So I'm 17 year old male in High School. One would think that romance and chasing after the <s>opposite</s> same sex would form a major part of my life. Well it doesn't. Sure, I've been in relationships. Most of them weren't any kind of serious and the one that was was a fiasco that I never wanted to be in in the first place. But I've always been more of a brainiac and I'm fairly socially awkward. And I've never had enough self-esteem to think of myself as any kind of "dateable".
Tonight I went to the movies with a friend of mine, an event I explained in the BKO Hangout Thread. I assure you the post is fit to post in open forum:
So tonight, in what could possibly be called the closest thing to date I have ever been on, I saw a movie with a friend of mine. We held hands for a good majority of the movie, but I don't think that meant anything; he just does that. It wasn't a romance, it was a musical- Fame. 'Twas good.
The moment he sent me the text message asking if I'd like to see the movie, I thought "Is this a date?" I felt like it was going to be pretty casual, but I shaved and put on a polo shirt just to be safe.
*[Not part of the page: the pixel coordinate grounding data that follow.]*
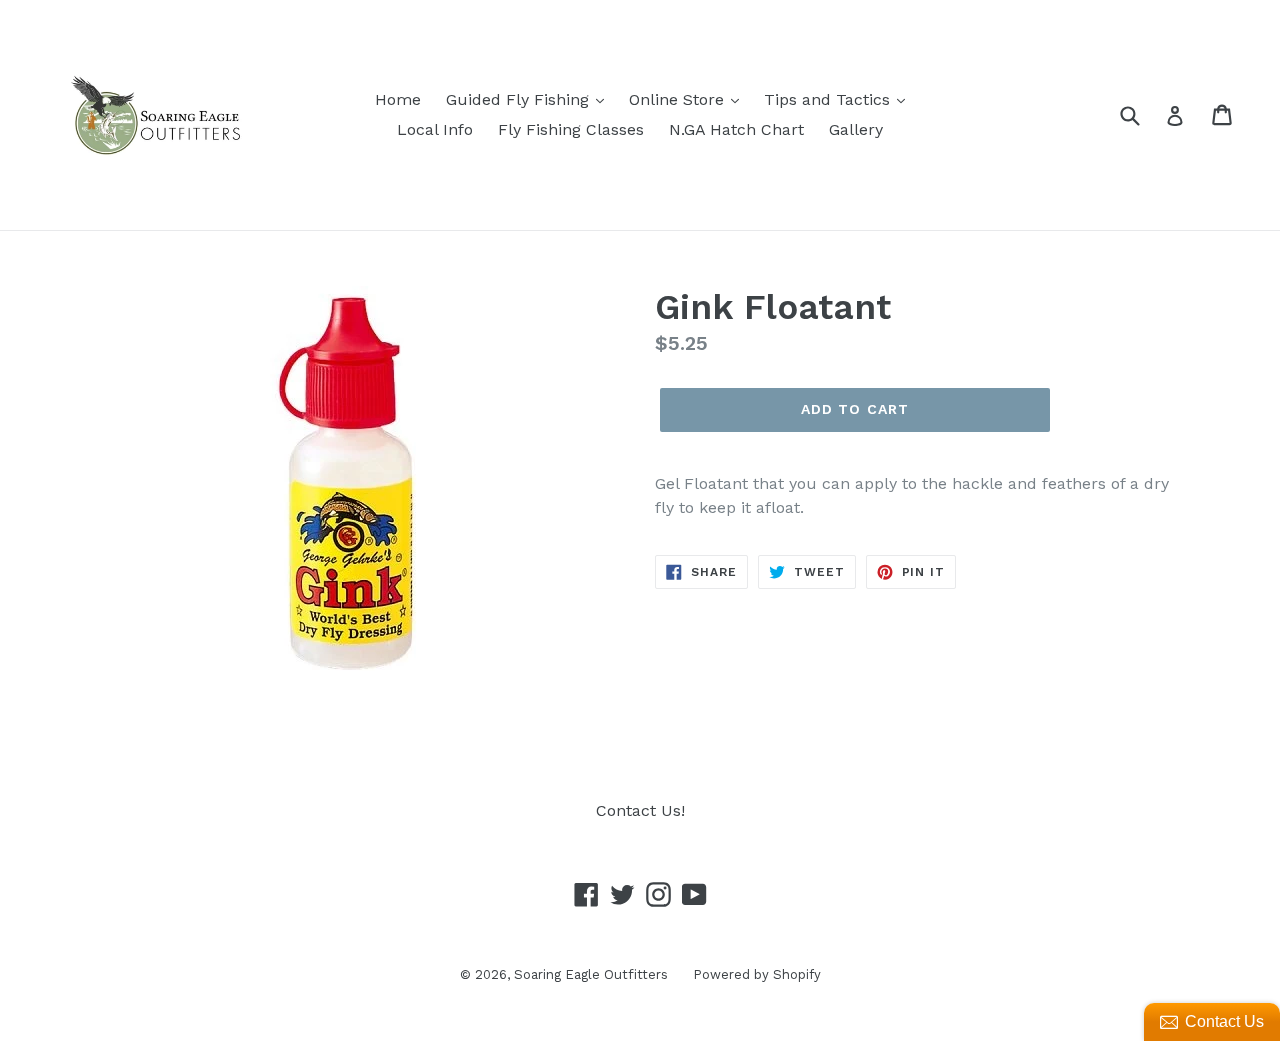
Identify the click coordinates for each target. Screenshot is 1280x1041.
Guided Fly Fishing (520, 99)
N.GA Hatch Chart (736, 129)
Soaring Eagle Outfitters (591, 974)
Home (398, 99)
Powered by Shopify (757, 974)
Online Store (679, 99)
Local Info (435, 129)
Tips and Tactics (829, 99)
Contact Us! (640, 810)
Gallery (856, 129)
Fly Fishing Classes (571, 129)
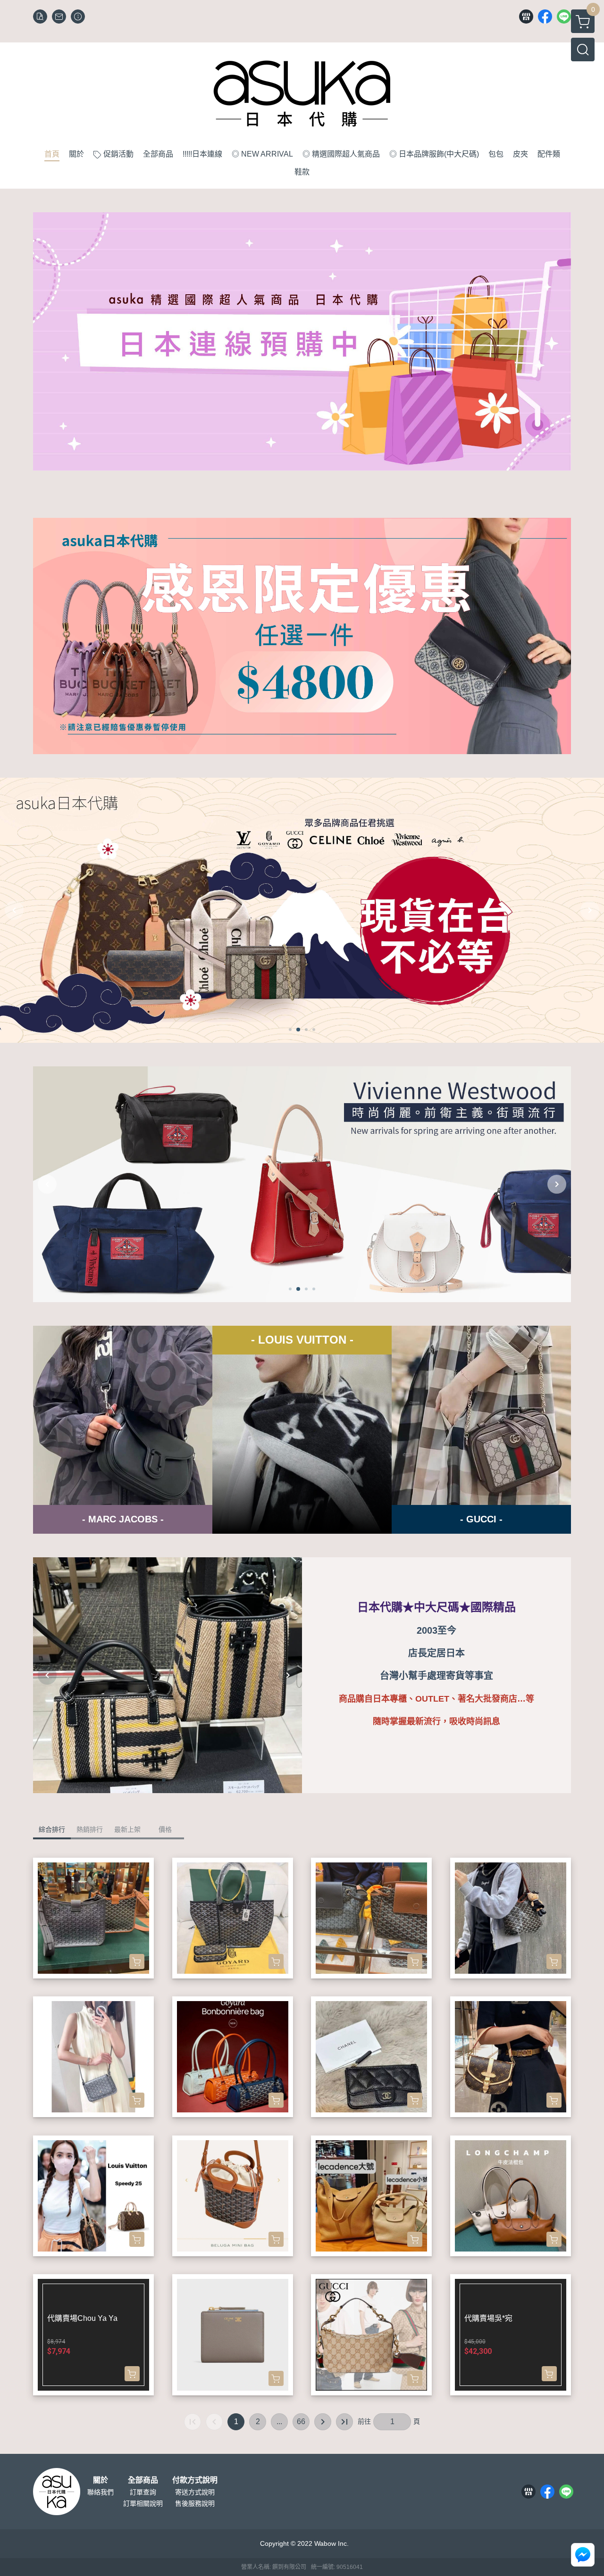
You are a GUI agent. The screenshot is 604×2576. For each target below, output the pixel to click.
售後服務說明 (195, 2503)
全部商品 (143, 2480)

So he and I went and saw the movie. We each paid for our own tickets (we got there at separate times) and there wasn't enough time to get popcorn or anything. I operated as if it were just like going to see a movie with friends. Except it was just the two of us. As I mentioned earlier, we did hold hands, but it wasn't because of spontaneous romance. At least, I don't think it was.
I'll digress a bit, to explain my belief on why the hand-holding wasn't particularly significant. Yesterday was my school's homecoming. I sat with a group of friends that included this person. It was the first time I had ever really significantly communicated with him. He's a nice guy. He did such things as putting an arm around my shoulder or holding my hand, in an obvious joking manner. I assumed it was in the same joking manner that we held hands for half of movie. Of course, I could be insanely naive. But this just isn't something I've ever had to think about before.
Anyway, we watched the movie, making several hushed humorous remarks, comments on the plot and the cast (like, for example, how the alleged "High School Freshmen" who looked to be about 23.) After the movie we chatted while waiting for our rides and then we hugged goodbye. Both of us are huggy people.
After I got home he texted me saying quote "I would call that a date, right. Lol." There goes my "just hanging out" theory. He and I have since decided that it was an "unofficial" date. His facebook status mentions that he "enjoyed Fame and his (unofficial) date :-)".
Well.
Just the thought of dating makes me feel pretty apprehensive. I feel like I would be unable to socially commit myself to a person. I don't know how to be romantic. I just imagine myself being awkward and embarrassing. At the same time, I can't say I wouldn't mind dating the guy. He's a fun fellow. Very happy.
Of course, I could be completely overreacting. He could have absolutely no intention of making anything serious out of it. I don't even know if I want to make something serious out of it. Of course, I don't have the kind of initiative to make the move myself. >.>
My point is that suddenly I have to think about relationships and dating. About how I look and how I act and if I'm being an adequate enough boyfriend. I'm more comfortable about the whole dating thing than I was in Freshman year, but I'm still very apprehensive about the whole thing.
If anything comes of this situation, I shall keep you updated. Because I know you're all so interested about my relationship status.